Mi interesserebbe inoltre capire come verrà risolta la questione dell'impiego dei pensionati di anzianità; attualmente vi sono 400 mila pensionati ex autonomi e 800 mila pensionati ex dipendenti per motivi di anzianità gran parte dei quali continuano a lavorare in nero. Se queste persone invece di lavorare in nero venissero invogliate ad emergere grazie ad un diverso sistema fiscale, ci si avvicinerebbe alla mentalità tedesca. L'idea che l'anziano non debba continuare a lavorare dopo la pensione per far posto ad un giovane, significa non aver capito il compito che la politica deve svolgere nel nostro paese.

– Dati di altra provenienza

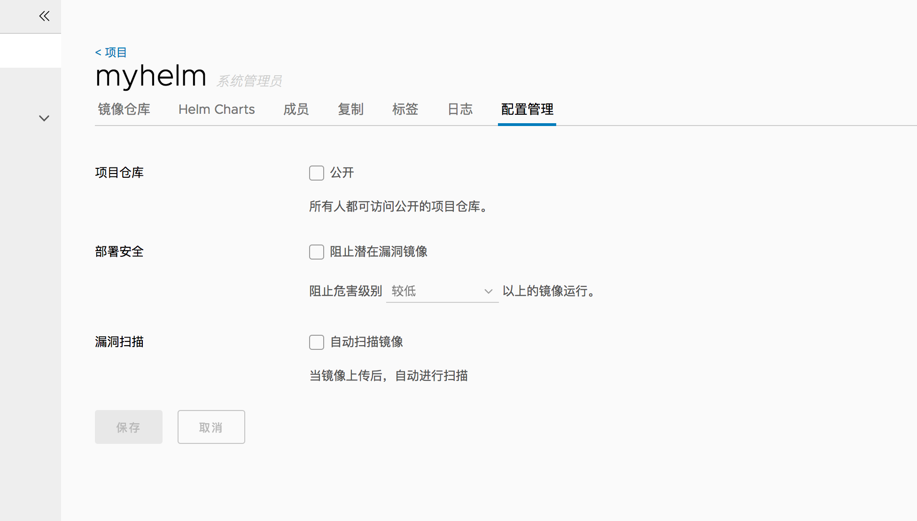Image resolution: width=917 pixels, height=521 pixels.
Task: Enable 自动扫描镜像 vulnerability scanning
Action: pyautogui.click(x=316, y=342)
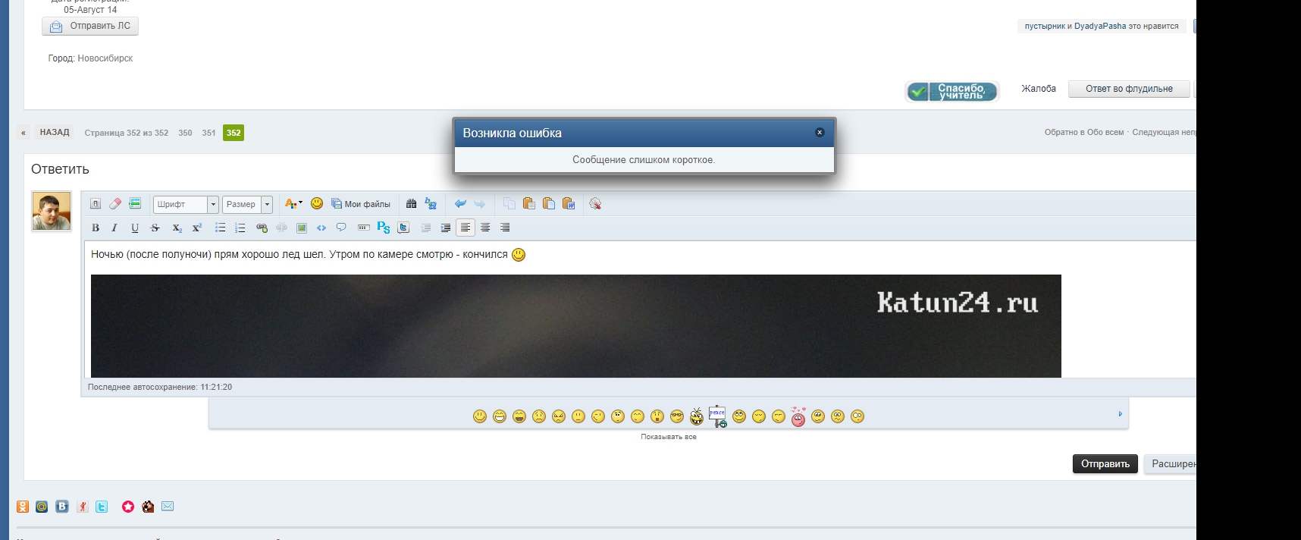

Bisogna formare i giovani, reinserendo contemporaneamente anche i cinquantenni preparati affinché si possa eliminare il lavoro nero, con ricadute rilevanti anche dal punto di vista delle entrate fiscali. Voglio ricordare che ho potuto constatare, nei vari ruoli che ho ricoperto nella pubblica amministrazione, come sia diffusa la convinzione che il lavoro nero incide sui mancati introiti dell'IVA per almeno il 30 per cento; se ciò è vero significa che è tutto il sistema a dover essere riprogettato.

PRESIDENTE. Ringrazio il presidente Billia per il suo intervento e dichiaro chiusa l'audizione. Sospendo per qualche minuto la seduta.

La seduta, sospesa alle 14.45, è ripresa alle 14.50.